Business

Legal declaration ends Paard Hill commercial horse farm option

REPORTER FILE PHOTO | The Paard Hill horse farm on Ram Island Road.

A legal document filed in January with the Suffolk County Clerk’s Office prohibits a commercial horse farm at Paard Hill if owners Peter Ruig and Ellen Lear sell the property or die.

Titled only “Declaration,” it fulfills a pledge they made to the town Appeals Board more than 12 years ago that — once all litigation over their property was settled and all pending permits for the horse farm and its structures had been granted — they would draft a legal document restricting it to residential-only use after their ownership.

The Lear-Ruig application to open a commercial horse farm in a residential zone touched off a storm of protest. The board granted a special exception use permit to allow it in August 2000.

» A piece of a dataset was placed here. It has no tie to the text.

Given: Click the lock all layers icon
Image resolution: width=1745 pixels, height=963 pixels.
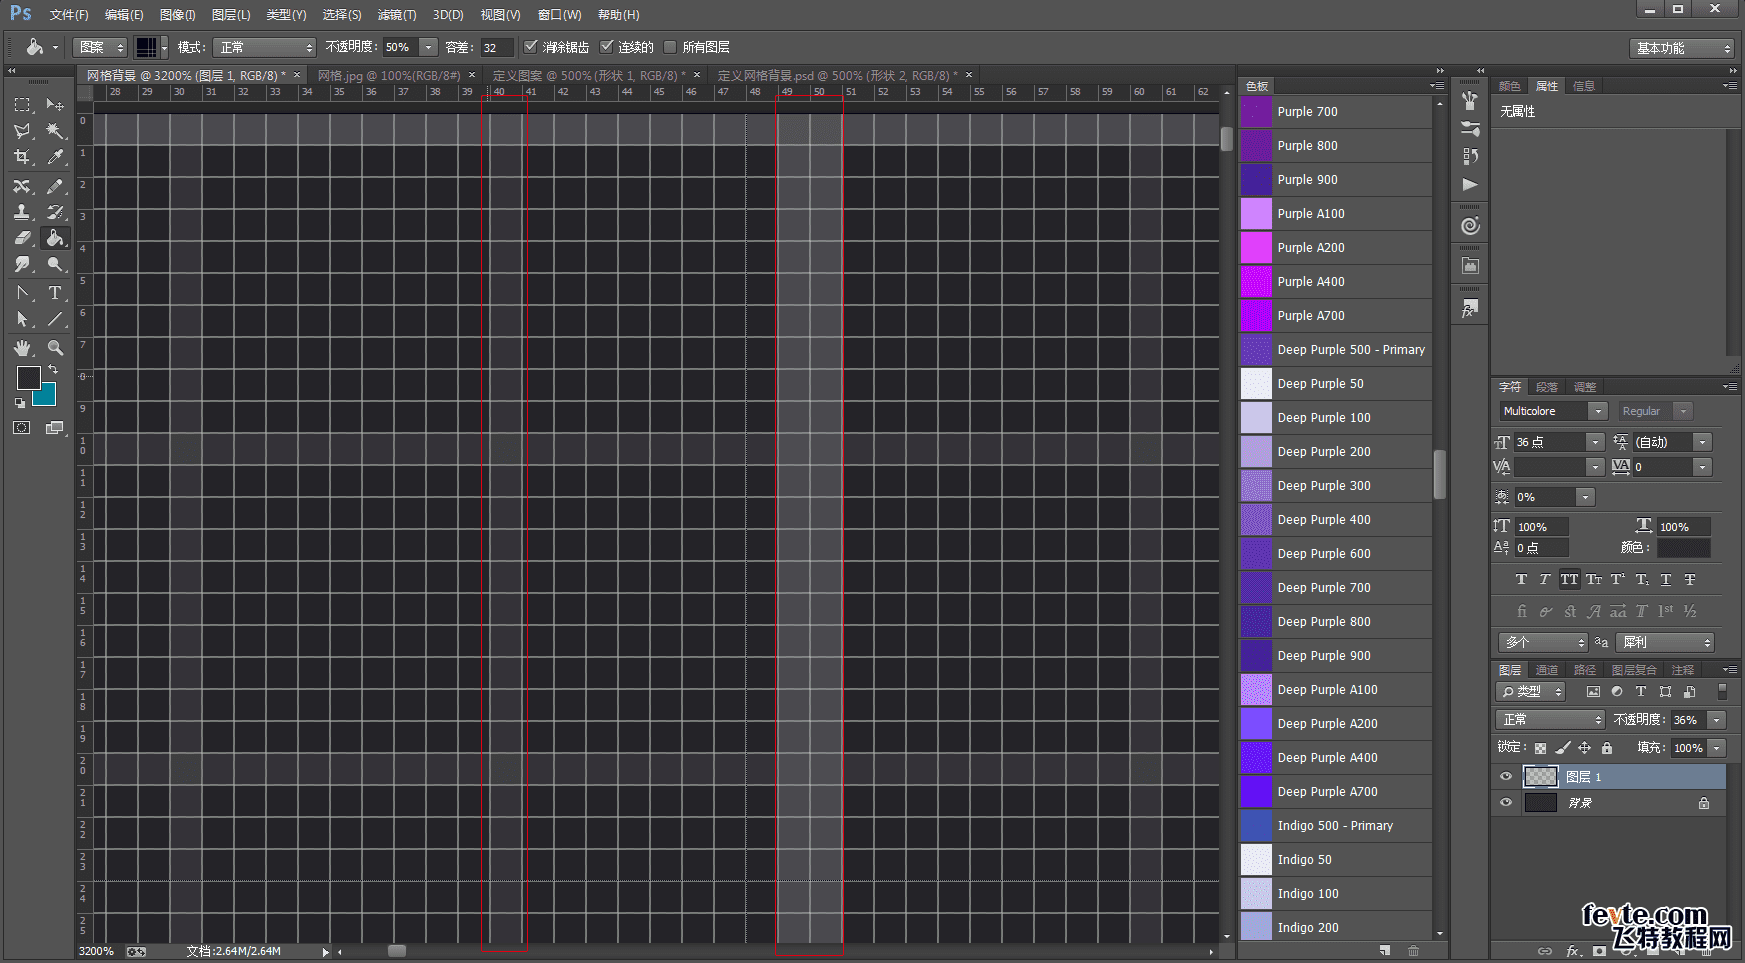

The 2012 declaration imposes a covenant on the property requiring the 36-acre horse farm to be donated to either the Town of Shelter Island or the Peconic Land Trust after the deaths of both Mr. Ruig and Ms. Lear, or — if they subdivide and sell the property’s 8-acre residential component, which they reserve the right to do — prohibiting any future use of the 28.5-acre equine facility as a commercial operation.

Earlier this week, Supervisor Jim Dougherty announced at a Town Board work session that there was a potential buyer for the property who wanted to operate the horse farm. He and Town Attorney Laury Dowd commented that, in the event of any sale, the horse farm had to be offered to the town or the Peconic Land Trust if a new owner did not want to operate the horse farm.

The supervisor later said the right that Lear-Ruig Partners had won to operate the commercial horse farm “runs with the land” and would not be extinguished if they sold it.

The “Declaration” was filed as part of a settlement involving a lawsuit filed 12 years ago by several neighbors.